For me, this is the adult equivalent of going to a One Direction concert. I am giddy.

Everyone in the family had a different vacation wish list and London/Andalusia fits the bill. Daughter #2 wanted to go somewhere warm. Jeff wanted to windsurf. And I, who am fascinated by Muslim culture, am interested in seeing Moorish Spain. And am looking forward to taking a day trip to Tangiers.

On New Year’s Eve, we started feeling better and arranged to have a small tapas and paella party at home. I started sipping Fino sherry at around 6:00.

We indulged in an array tapas, including gambas al ajillo, mejillones a la marinera and queso manchego con membrillo.These recipes came from Tapas, the little dishes of Spain, by the late Penelope Casas, a book I scored one year at our biannual library sale (sadly, a  scavenger hunt tradition I have let fall by the wayside).

We supped on my friend Diane’s paella and her brother-in-law Ian’s sugar plums (not authentically Spanish, but oh, so good).

At midnight I had a few sips of Cava leftover from last January’s book launch party, and tried to get over the fact that, thanks to the developer who bought the property across the street and is now building a monstrosity, we no longer have a New Year’s Eve view of the fireworks over the Space Needle or our clear-day treat of a glimpse of Mount Rainier.

kenny's house

The new year arrived and with it, woes. These days, at any given moment, I am worried about people who are close to me, sometimes everybody all at once, and even the dog.

I appeared on TV and learned the life lesson that wearing polka dots on TV is a bad idea.

So I decided to think about Spain. I read this article about a jamon master. I sought out recipes featuring jamon serrano and jamon iberico, arranged to buy replacement parts for my Spanish-manufactured Fagor pressure cooker and anticipated the Spanish pressure cooker recipes I could experiment with. Daughter #1 and I watched Vicky Cristina Barcelona.

My friend P, who was widowed when both she and her kids were young, was waxing poetic on Facebook about holiday traditions, remembering the Christmas Eve screenings of It’s a Wonderful Life and staying up late stuffing stockings after the preschoolers had gone to bed, anticipating the early morning Christmas magic to come.
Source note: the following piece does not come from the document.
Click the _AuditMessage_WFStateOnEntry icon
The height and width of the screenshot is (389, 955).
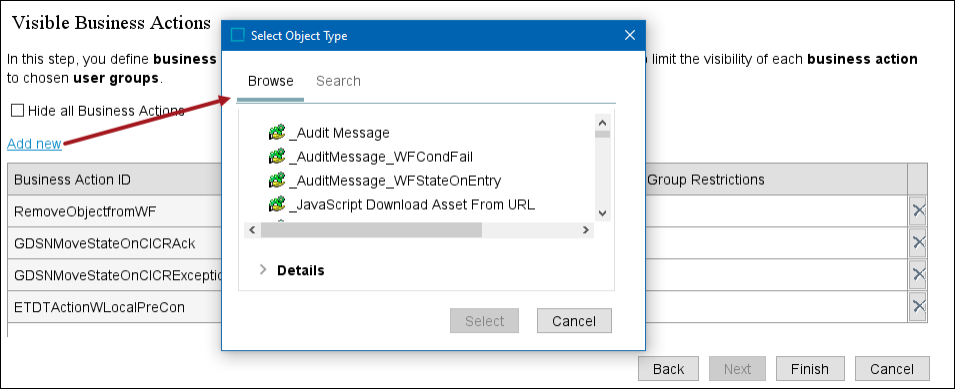277,180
These days, my girls like to sleep in, so I was the only one up early on Christmas. The good news is magic is magic at 6 a.m. or at 10 a.m. And as long as there’s coffee, either is fine.

In a post entitled “Time to Enjoy the Gifts That Matter,” Catherine Buday, who blogs as The Sandwich Lady, describes letting go of traditions  —no writing Christmas cards or baking multiple batches of cookies— instead, simply enjoying the return of the prodigal kids and having the whole family together on one couch.

My friend P. summarized it best: “Like all things, we–and our traditions–change. I think that’s a good thing.”

One of my all-time favorite cookbooks is Anya von Bremzen’s The New Spanish Table. Every recipe in the book is outstanding. One of my favorites is Garlicky Braised Green Beans with Jamon.

You know how I feel about Yotam Ottolenghi. This recipe for Saffron Cauliflower is a winner.

Time will pass and people will change. But one tradition I will never give up is exploring the world from my kitchen.